_Dataset entries_.
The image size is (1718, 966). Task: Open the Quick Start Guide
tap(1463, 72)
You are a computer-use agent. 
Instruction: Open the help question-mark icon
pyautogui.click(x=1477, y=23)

_What this task involves_. Would you be able to transcribe every line of the data exactly?

_Response area_.
The image size is (1718, 966). Task: Open the Quick Start Guide
tap(1463, 72)
You are a computer-use agent. 
Instruction: Open the help question-mark icon
pyautogui.click(x=1477, y=23)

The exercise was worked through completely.